Fernando de Amorim
Paris, le 9 février 2025
À S. V.
Cette question a été posée par quelqu’un qui me lit.
Un peu d’histoire
À cette question, il n’était pas facile de répondre quand j’entendais quelques analystes parler de la méthode psychanalytique. Ma remarque sèche était que la psychanalyse n’était pas une méthode, elle était une science, avec un objet (le désir), une méthode (celle des associations libres) et des techniques (telle celle de l’écarteur).
Freud écrivit un petit article en 1904, intitulé La méthode psychanalytique de Freud. Au vu de la date et de sa condition d’homme seul, il n’avait pas l’appui nécessaire pour affirmer qu’elle était une science et non une méthode. Aujourd’hui, il me semble que cette prétention est viable.
L’association libre est la Grundregel, la règle de base. Méthode ou règle de libre association (freie Assoziation), elle trouve son acte de naissance psychanalytique le 1er mai 1889 avec Emmy, quand elle parle et que Freud la dérange dans ses associations. En se taisant à la demande de la patiente – « Restez tranquille, ne dites rien ! » – et en la laissant ainsi continuer à parler ce qui lui venait à l’esprit, Freud montra quelle était la position de psychanalyste, à savoir la fermer et écouter.
Cette règle est une méthode et non une technique. Ceci exige une définition.
Il faut entendre méthode comme la manière dont l’être – dans la position de malade, patient et surtout psychanalysant – exprime librement sa pensée, son corps, son rêve, visant ainsi, dans un premier temps, à construire un savoir sur le désir de l’Autre non barré (A), celui qui le guide depuis sa naissance et même avant, puis, dans un deuxième temps, à construire son désir à partir de ce qu’il prendra, dans la position de psychanalysant, chez l’Autre barré (Ⱥ).

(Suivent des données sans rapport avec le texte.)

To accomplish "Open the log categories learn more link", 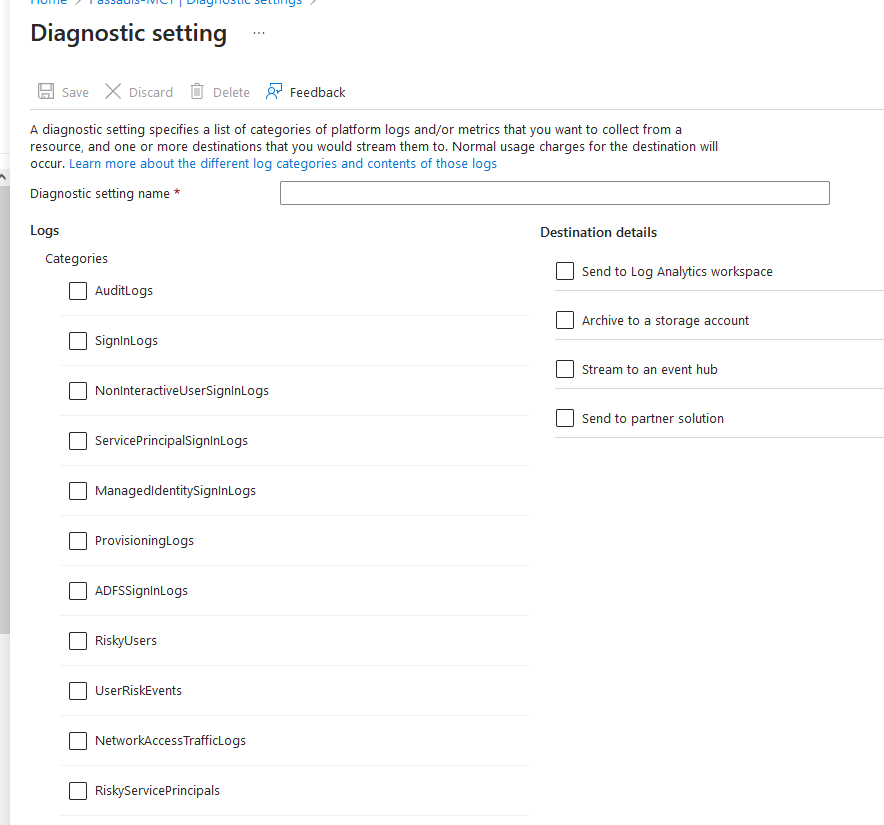I will (x=281, y=163).
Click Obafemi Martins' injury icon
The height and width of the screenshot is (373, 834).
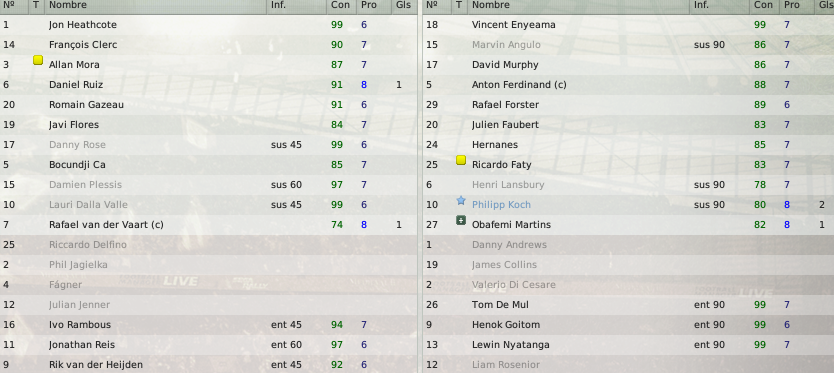461,220
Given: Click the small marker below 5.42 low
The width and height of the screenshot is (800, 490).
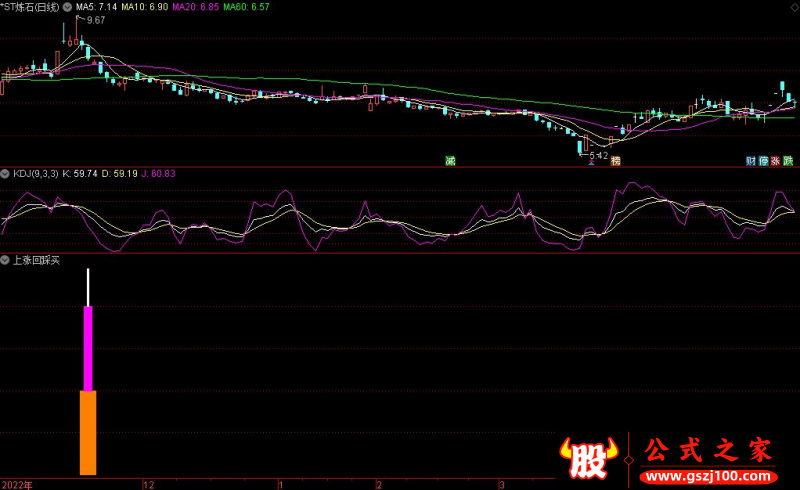Looking at the screenshot, I should pos(590,162).
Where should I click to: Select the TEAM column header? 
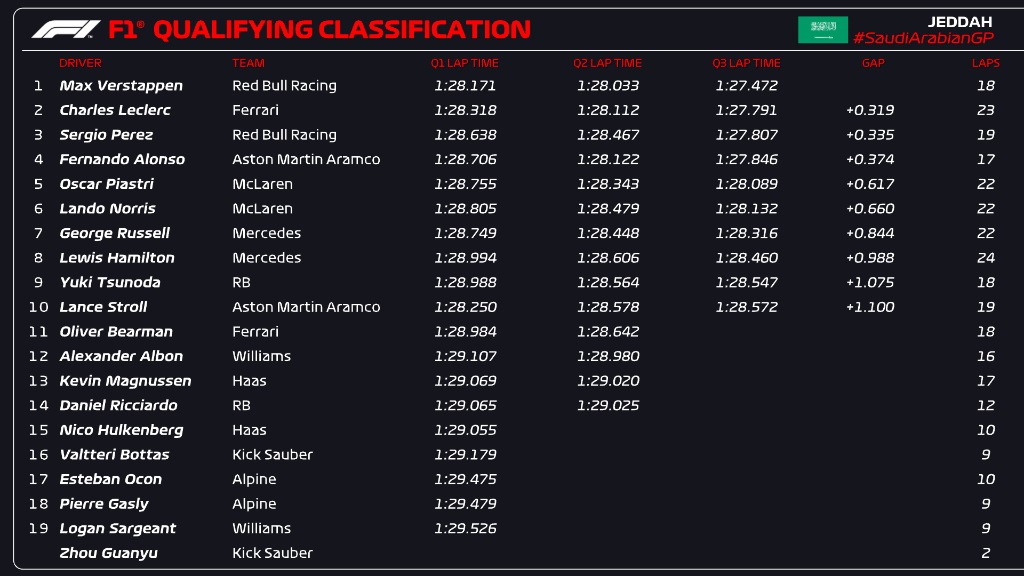coord(248,63)
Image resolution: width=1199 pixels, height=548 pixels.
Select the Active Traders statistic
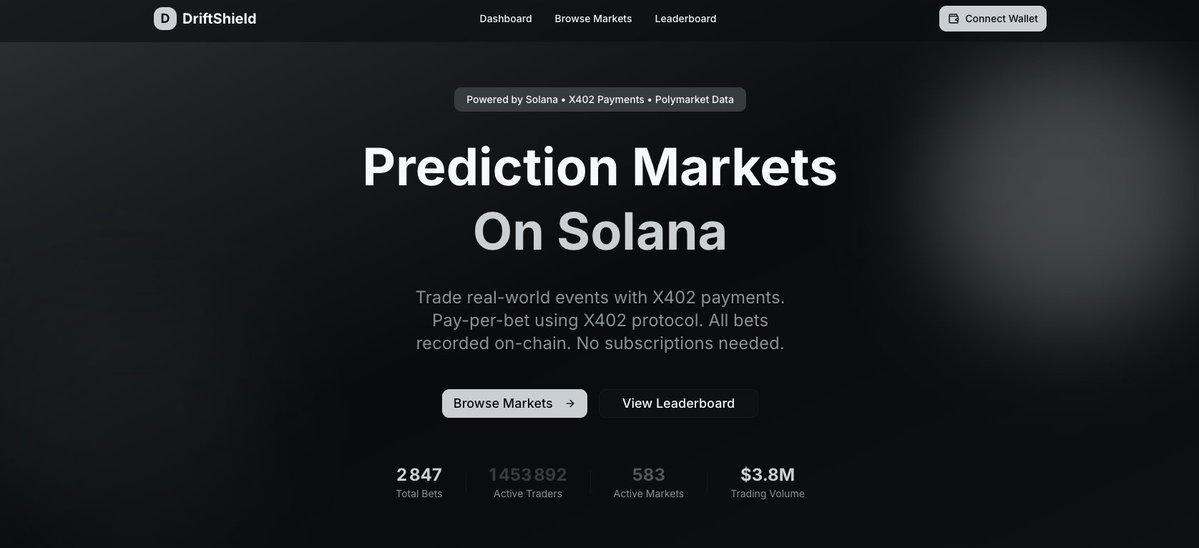pos(528,482)
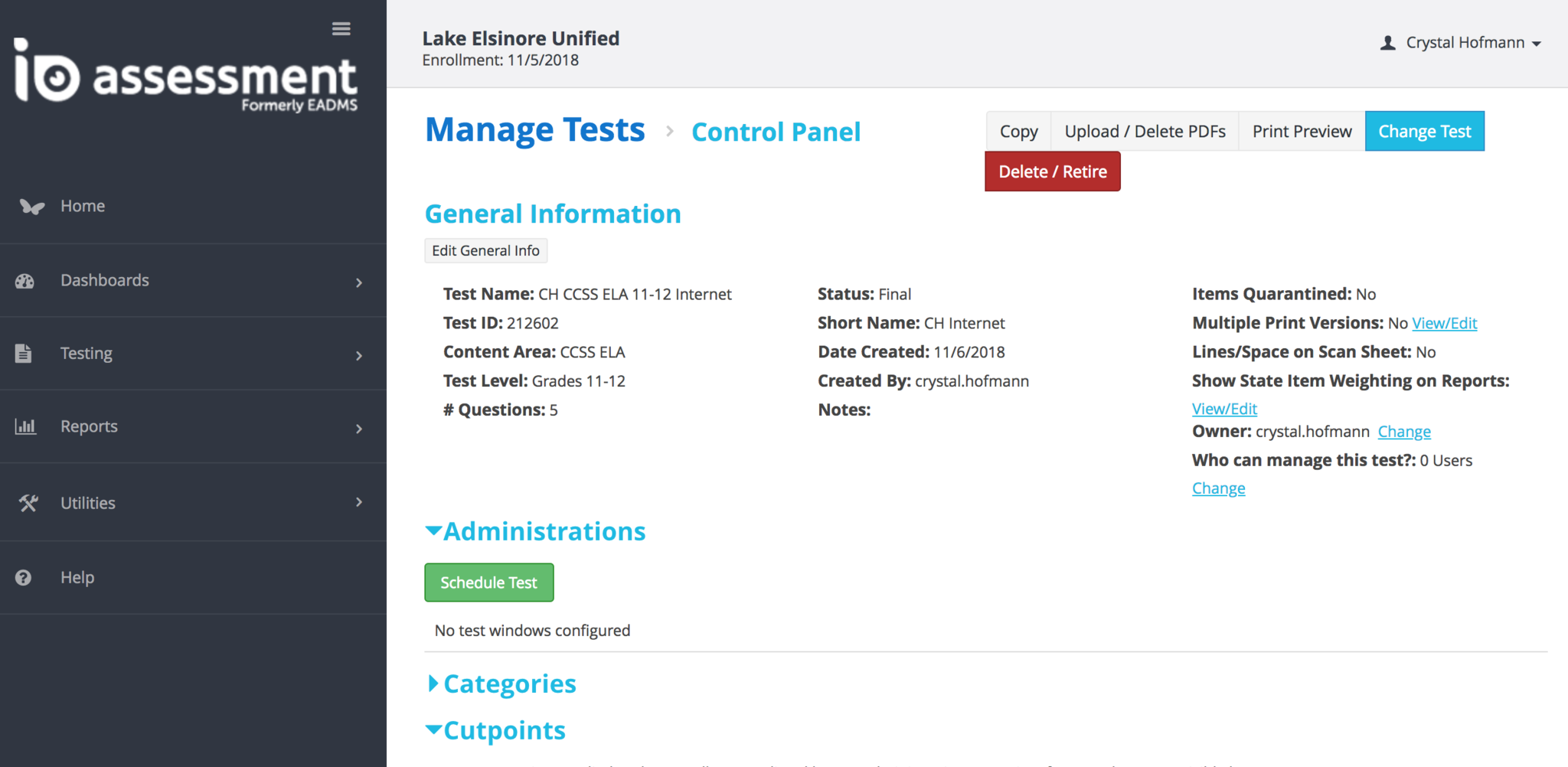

Il faut entendre technique comme l’usage de l’instrument mis en place par le clinicien pour que l’être ne dévie pas de la méthode qui pousse la cure sur la route maritime propre à sa structure.
Dans un échange de courriels destinés à S. V., le docteur Marine Bontemps écrit que « dans le Manuel [clinique de psychanalyse] la méthode de la psychanalyse est l’association libre ». Le docteur Lucille Mihoubi ajoute : « Dans une brève en novembre 2023, Monsieur de Amorim envisage la règle fondamentale des associations libre comme étant la méthode de la psychanalyse : T’aider à la hache ? – Fernando de Amorim. En revanche, après vérification, dans le lexique du manuel, elle est définie, dans la première édition, comme technique de la psychanalyse (p. 249). »
Il y a ici une apparente contradiction entre la réponse de Mesdames les docteurs Bontemps et Mihoubi.
Ma proposition
Dans un document publié en 2012 et intitulé De la clinique1, j’avais écrit : « La psychanalyse a un objet d’étude, ses techniques, une méthodologie et des formes de vérification de son efficacité. » (pp. 7‑8)
Puis je m’étais embourbé tout seul comme un grand, car à la page 18 du même document : « L’association libre est la méthode par excellence pour accéder à la manière avec laquelle l’être lit le monde. » À la main, le 28.XII.2017, j’ai écrit cette note : « une technique par excellence… »
Dans le même ouvrage, à la page 46 : « La technique d’association libre de Freud et les séances lacaniennes sont des exemples de la technique psychanalytique. »
Non, l’association libre est une méthode psychanalytique ; la séance lacanienne, comme je la nomme, est une technique psychanalytique.
Page 84 : « La psychanalyse n’est symptôme de personne, elle est une science et pour être un scientifique de la psychanalyse, il y a un critère très clair : dans un premier temps être dans la position de psychanalysant, en respectant la technique de l’association libre et de l’interprétation des formations de l’inconscient. »
Page 104 : « La psychanalyse, issue de la clinique médicale de l’exercice du κλινικóς, avec l’introduction du champ où se déroulera l’expérience, le divan, et de la technique de l’association libre par exemple, était la première, avec Freud, à désirer savoir ce qui arrivait aux patients et à leurs corps pour ensuite leur proposer une voie thérapeutique. » Suit dans cette même page une note écrite à la main qui renvoie vers ma propre note de la page 18 et datée du 6.II.2024).
Comment y retrouver ses petits ?
Pour conclure
J’affirme que l’association libre est une méthode. Mais dans une note écrite à la page 18 dudit document, il est possible de lire une autre note datant du 22.XI.2022 : « L’association libre est une méthode pour l’être dans la position de malade, patient, psychanalysant. Elle est une technique pour le clinicien. »
Faire de la recherche, c’est avancer, reculer, mais toujours pousser en avant la recherche en ayant comme devise « la clinique est souveraine ». Quand cette souveraineté vient de l’Autre barré (Ⱥ).